FIG. 11 shows an arrangement where two of the plates 17a are secured directly together, that is without interposition of the part 17b, at their flanges 18. Such an assembly is used at a switch.

These parts 17a and 17b are here shown to be longitudinally stabilized by longitudinal restraints 19 shown in detail in FIG. 12. In FIGS. 10A-10E the longitudinal restraints are only provided in the center part 17b flanking the region where the frog is provided or center tracks merge or diverge, and in FIG. 11 they are provided on the end parts 17a.

Each such longitudinal restraint 19 comprises a horizontally elongated elastomeric block assembly 19a having semicircular ends and fitting in a complementary hole in the part 17a or 17b.

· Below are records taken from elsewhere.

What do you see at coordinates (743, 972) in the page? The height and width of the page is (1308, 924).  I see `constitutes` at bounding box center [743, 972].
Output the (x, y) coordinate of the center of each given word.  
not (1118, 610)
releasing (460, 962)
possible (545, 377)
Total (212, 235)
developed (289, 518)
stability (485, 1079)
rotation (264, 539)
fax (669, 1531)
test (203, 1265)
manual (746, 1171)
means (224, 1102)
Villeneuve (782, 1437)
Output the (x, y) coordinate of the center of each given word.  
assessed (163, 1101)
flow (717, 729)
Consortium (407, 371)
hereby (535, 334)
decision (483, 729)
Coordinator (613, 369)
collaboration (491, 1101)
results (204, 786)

The body 19a has an upper flange 19e that projects past the hole and lies atop the respective part 17a or 17b, and a metal plate 19b that is bigger than the hole and the same size as the flange 19e lies atop this flange 19 and in turn is covered by a rubber protector 19c. A bolt 19d projects down through the parts 19a, 19b, and 19c and is seated in an anchor 20 fixed in the substrate 12. Thus the restraints 19 effectively prevent any longitudinal shifting of the plates 17a and 17b.

Claims

1. In combination with a fixed substrate having a flat upper surface and with a track assembly including a flat plate having a pair of opposite end edges, a track on the plate, and fasteners securing the track to the plate, a direct-fixation mounting assembly comprising:

an elastomeric pad of predetermined stiffness underneath the plate and atop the surface, whereby the track and plate bear downward via the pad on the surface; and

a pair of end restraints each having a rigid outer part fixed to the substrate offset outward from a respective one of the end edges of the plate, a rigid inner part spaced inward from the outer part, generally of C-section, having an inwardly open groove fitted over the respective edge of the plate, and fixed to the respective outer end edge of the plate, and an elastomeric mass fixed to and between the respective inner and outer parts and of different elasticity than the pad.

2. The direct-fixation mounting assembly defined in claim 1 wherein the pad includes an elastomeric sheet formed with an array of downwardly directed bumps engaging the surface of the substrate.

3. The direct-fixation mounting assembly defined in claim 2 wherein the pad includes a thin metal sheet and an elastomeric layer on both faces of the thin metal sheet.

4. The direct-fixation mounting assembly defined in claim 3 wherein the elastomeric layers extend past an outer periphery of and completely embed the respective sheets.

5. The direct-fixation mounting assembly defined in claim 1, further comprising

respective fasteners engaging through the inner parts with the plate and fixing the inner parts to the respective edges of the plate.

6. The direct-fixation mounting assembly defined in claim 1 wherein each outer part is formed with an inner L-section leg engaged outward of and over the respective inner part, the elastomeric masses each being of L-section and engaged between the respective inner leg and an outer and upper face of the respective inner part.

7. The direct-fixation mounting assembly defined in claim 1 wherein each outer part has an outer leg engaged flatly on the surface of the substrate and formed with a vertically throughgoing hole, the assembly further comprising

respective screw fasteners engaged downward through the holes in the substrate.

8. The direct-fixation mounting assembly defined in claim 7 wherein each of the holes is a slot elongated generally perpendicular to the rail.

9. The direct-fixation mounting assembly defined in claim 1 wherein the plate is a gauge plate extending under a plurality of such tracks secured by respective such fasteners to the plate.

10. The direct-fixation mounting assembly defined in claim 9 wherein the gauge plate has offset from its ends a vertically throughgoing hole, further comprising:

a longitudinal restraint having a core part in the hole and having an outer periphery spaced inward from an inner periphery of the hole, an annular elastomeric body filling a spaced between the inner and outer peripheries, and a fastener securing the core part to the substrate.